Believing in Unschooling, Part 3

It appears that there are indeed Catholic families who practice radical unschooling, and they are not so dissimilar in their philosophy from non-Christian, radical unschoolers. I admit, however, that the internal struggle is still there. I vacillate from feeling the JOY of embracing unschooling and the creeping FEAR of...I don't know--the unknown? Worry about what other people will think? Worry that it won't work, and my child will "fall behind"?

It is summer, which is the perfect time to practice unschooling, when the public schools are closed and most homeschoolers are taking a break from academics. But I don't want to spend the whole summer with the spectre of what will happen in the fall haunting the back of my mind. The most logical thing to do, it seems, is to go from the known to the unknown--a basic Montessori principle. I know that my whole family is more joyful, and all of the relationships in our home have already improved, since I have increasingly focused on the ideas Dayna Martin puts forth in Radical Unschooling: A Revolution Has Begun. Just the night before last, for instance, it was getting late, and Beezy decided to rearrange her dollhouse. At first I wanted her to hurry up and put the things away so she could go to bed, but then I added, "but take your time!" She went from looking discouraged to feeling grateful. I respected her need to be doing that project at that moment, and it didn't take her long to finish.

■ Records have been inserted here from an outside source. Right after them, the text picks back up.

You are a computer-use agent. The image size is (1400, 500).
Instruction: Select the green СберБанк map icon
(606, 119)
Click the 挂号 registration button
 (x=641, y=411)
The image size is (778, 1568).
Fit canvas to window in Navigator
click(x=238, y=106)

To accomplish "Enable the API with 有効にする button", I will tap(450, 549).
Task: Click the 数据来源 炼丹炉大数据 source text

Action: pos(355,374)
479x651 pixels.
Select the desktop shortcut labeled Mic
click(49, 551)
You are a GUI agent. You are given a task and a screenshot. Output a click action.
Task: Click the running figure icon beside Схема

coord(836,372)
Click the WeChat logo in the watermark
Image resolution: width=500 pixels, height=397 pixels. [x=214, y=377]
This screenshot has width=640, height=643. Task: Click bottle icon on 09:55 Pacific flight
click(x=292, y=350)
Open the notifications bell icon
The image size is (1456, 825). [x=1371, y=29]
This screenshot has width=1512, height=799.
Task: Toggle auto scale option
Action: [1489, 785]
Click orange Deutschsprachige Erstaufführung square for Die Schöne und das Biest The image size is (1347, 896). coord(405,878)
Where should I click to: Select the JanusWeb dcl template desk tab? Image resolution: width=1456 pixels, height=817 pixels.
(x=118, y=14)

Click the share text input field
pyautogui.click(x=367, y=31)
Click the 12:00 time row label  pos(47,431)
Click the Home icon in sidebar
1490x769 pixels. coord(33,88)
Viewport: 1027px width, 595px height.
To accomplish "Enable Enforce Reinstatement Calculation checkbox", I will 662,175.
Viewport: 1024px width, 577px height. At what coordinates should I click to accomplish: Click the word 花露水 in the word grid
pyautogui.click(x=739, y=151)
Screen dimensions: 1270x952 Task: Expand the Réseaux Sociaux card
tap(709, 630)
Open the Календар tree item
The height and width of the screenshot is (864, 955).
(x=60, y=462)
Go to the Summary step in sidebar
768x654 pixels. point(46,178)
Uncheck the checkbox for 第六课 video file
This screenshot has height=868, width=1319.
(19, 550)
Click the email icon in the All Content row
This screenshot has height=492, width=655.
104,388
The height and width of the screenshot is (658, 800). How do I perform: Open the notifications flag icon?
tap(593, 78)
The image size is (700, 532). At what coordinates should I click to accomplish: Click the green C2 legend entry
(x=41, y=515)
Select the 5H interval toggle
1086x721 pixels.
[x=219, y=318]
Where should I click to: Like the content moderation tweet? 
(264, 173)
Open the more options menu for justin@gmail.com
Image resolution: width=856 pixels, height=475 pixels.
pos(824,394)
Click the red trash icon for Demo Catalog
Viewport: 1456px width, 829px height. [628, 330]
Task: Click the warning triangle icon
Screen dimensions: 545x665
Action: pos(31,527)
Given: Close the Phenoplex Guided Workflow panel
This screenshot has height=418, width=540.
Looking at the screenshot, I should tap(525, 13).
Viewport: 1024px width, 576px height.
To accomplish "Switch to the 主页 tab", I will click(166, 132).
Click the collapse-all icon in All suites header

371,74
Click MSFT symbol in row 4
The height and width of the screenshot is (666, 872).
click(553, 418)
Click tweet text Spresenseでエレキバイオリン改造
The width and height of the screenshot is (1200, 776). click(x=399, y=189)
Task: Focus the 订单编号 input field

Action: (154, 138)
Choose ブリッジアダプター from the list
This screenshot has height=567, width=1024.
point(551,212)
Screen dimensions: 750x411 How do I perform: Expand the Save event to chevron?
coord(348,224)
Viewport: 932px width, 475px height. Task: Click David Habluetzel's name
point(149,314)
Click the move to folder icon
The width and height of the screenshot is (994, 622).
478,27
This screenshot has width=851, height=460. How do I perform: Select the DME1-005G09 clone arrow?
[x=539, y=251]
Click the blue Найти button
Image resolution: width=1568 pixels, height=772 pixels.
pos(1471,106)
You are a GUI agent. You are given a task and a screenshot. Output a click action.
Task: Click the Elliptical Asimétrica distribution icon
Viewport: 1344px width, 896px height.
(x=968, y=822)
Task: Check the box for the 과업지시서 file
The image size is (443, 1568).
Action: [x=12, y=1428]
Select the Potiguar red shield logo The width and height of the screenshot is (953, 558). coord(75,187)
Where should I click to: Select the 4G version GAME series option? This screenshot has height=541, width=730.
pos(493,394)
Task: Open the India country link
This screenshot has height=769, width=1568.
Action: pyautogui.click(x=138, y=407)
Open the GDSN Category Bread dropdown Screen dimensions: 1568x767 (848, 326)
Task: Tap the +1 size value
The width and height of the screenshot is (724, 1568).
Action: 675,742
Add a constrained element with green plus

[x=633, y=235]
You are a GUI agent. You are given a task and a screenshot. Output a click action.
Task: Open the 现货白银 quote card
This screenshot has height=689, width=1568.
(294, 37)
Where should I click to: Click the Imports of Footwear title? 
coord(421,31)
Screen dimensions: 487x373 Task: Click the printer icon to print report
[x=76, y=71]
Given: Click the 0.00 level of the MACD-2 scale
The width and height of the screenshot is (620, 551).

My background as a Montessori teacher provides not only a philosophical touchstone, but a practical one; that is, how exactly might one apply Montessori principles to unschooling? Here is how it worked:  Children in my classroom would be asked if they would like a "presentation" of a particular "work", and they were free to either accept or decline. Most of the time they happily joined in the lesson. I think this approach could be successful with homeschooling lessons as well. Children naturally want to be able to do the things that they see adults and other children doing, and they enjoy having the attention of their parents.

Take a goal I have regarding the Faith. I would like to instill a routine of morning prayers and an evening Rosary. I can simply let my husband and daughter know that I am going to do these things and invite them to join me. They can either accept or decline the invitation. I do agree with unschoolers that internal motivation is much more effective in the learning process and in accomplishing anything in life in general, than the threats of punishment or disapproval hanging over one's head. Montessori used the word seduce, which in Victorian times meant to entice the child to wish to participate. The teacher sits on the floor with a project she is obviously very interested in doing, and the children will flock curiously to her side.

What do you think? I think it's an experiment worth trying, not just for the sake of the children, but for the sake of families. What if radical unschooling (which in it's best form could be called mindful parenting) could bring back the family as God intends it to be, the foundation and bedrock of a healthy, loving, thriving, peaceful, mutually supportive society? Wouldn't it be nice? Yes, but I don't think it is merely something that would be just great but is already too lost to be retrieved from the rubble.  It is possibility.  It is freedom.  It is hope.